§ Data section
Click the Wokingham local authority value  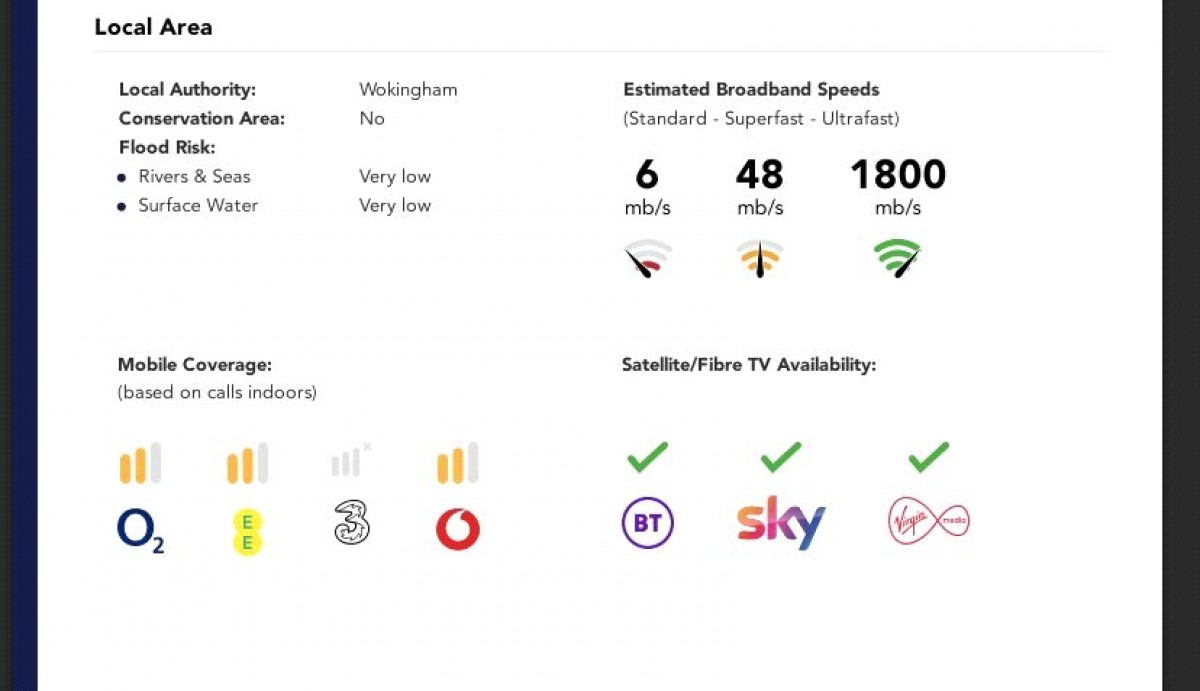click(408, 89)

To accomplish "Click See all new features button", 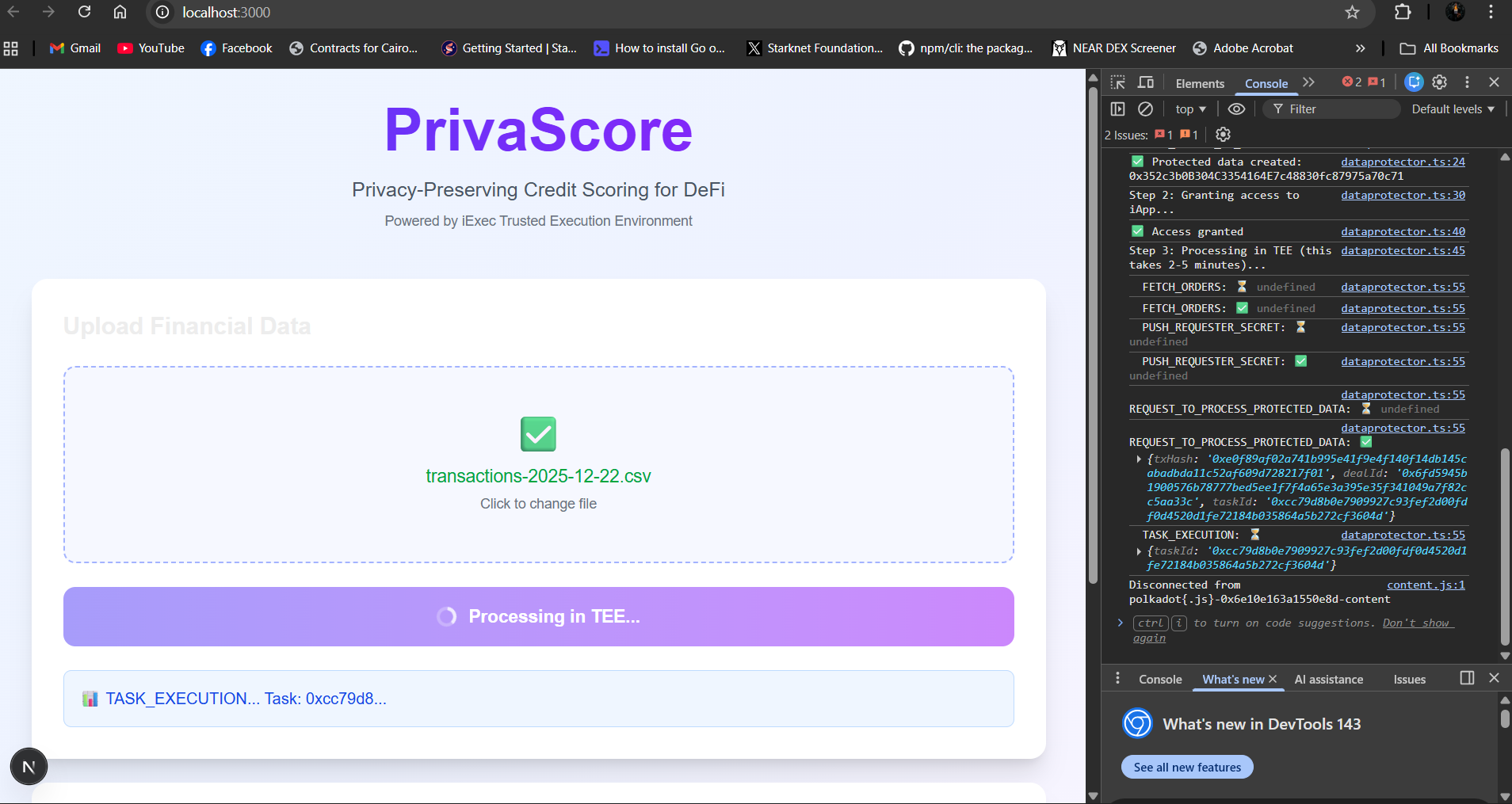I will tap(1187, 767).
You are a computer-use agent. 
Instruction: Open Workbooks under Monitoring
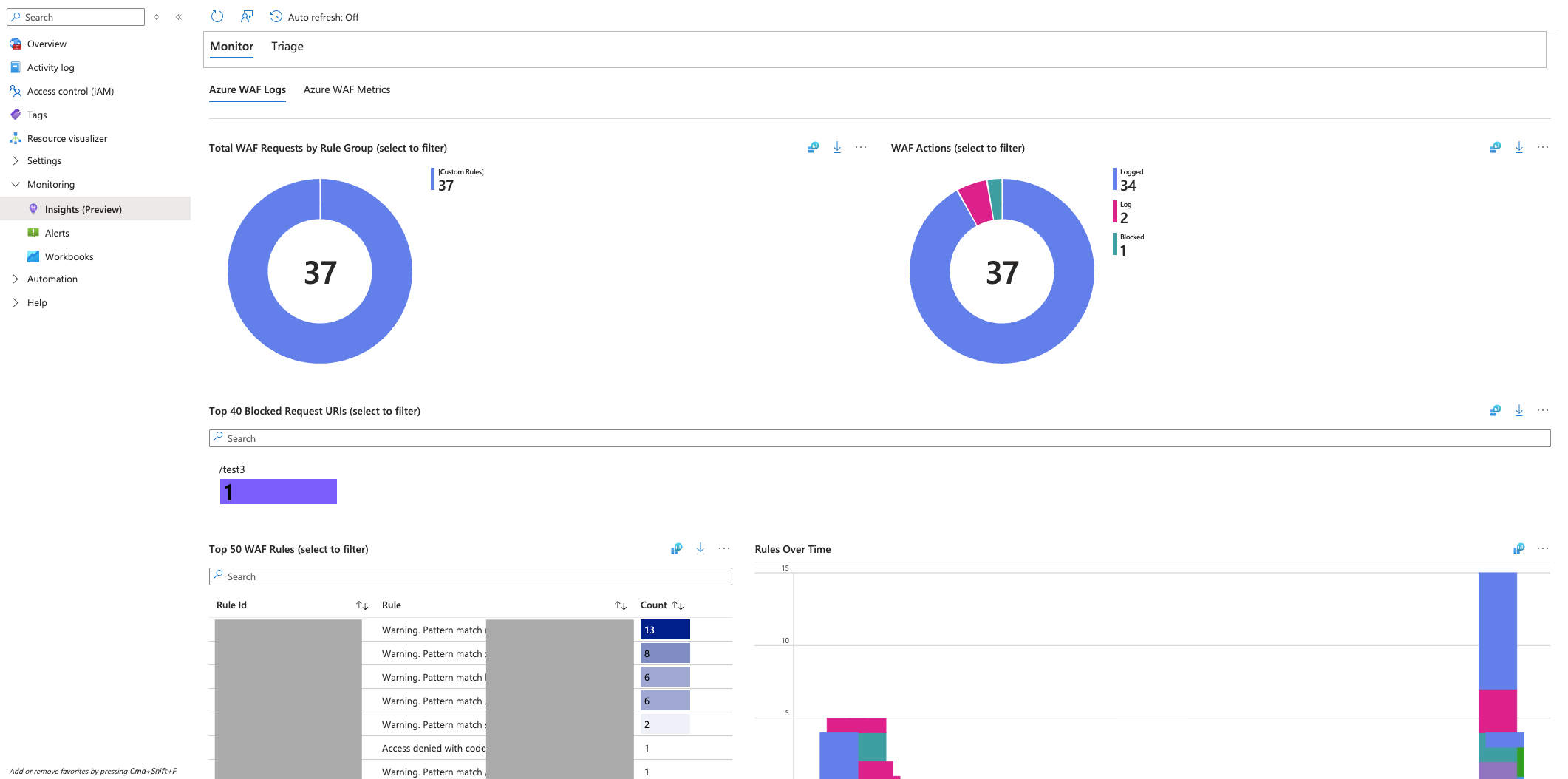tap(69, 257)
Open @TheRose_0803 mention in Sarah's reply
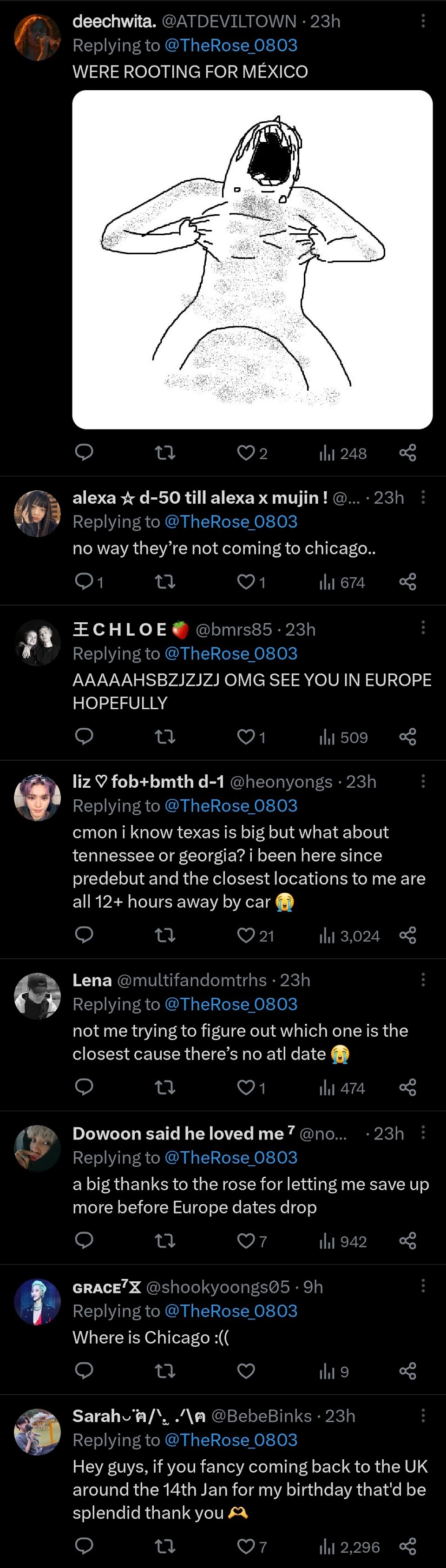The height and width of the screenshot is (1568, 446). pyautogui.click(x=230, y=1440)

---

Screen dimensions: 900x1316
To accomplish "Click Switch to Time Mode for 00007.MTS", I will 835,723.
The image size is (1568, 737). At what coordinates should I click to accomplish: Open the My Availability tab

§ What the task asks
Out of the material above, output word for word the line with "Screen dimensions: 900x1316", the line with "The image size", and all lines between them, with nothing else.

§ Worked solution
Screen dimensions: 900x1316
To accomplish "Click Switch to Time Mode for 00007.MTS", I will 835,723.
The image size is (1568, 737). At what coordinates should I click to accomplish: Open the My Availability tab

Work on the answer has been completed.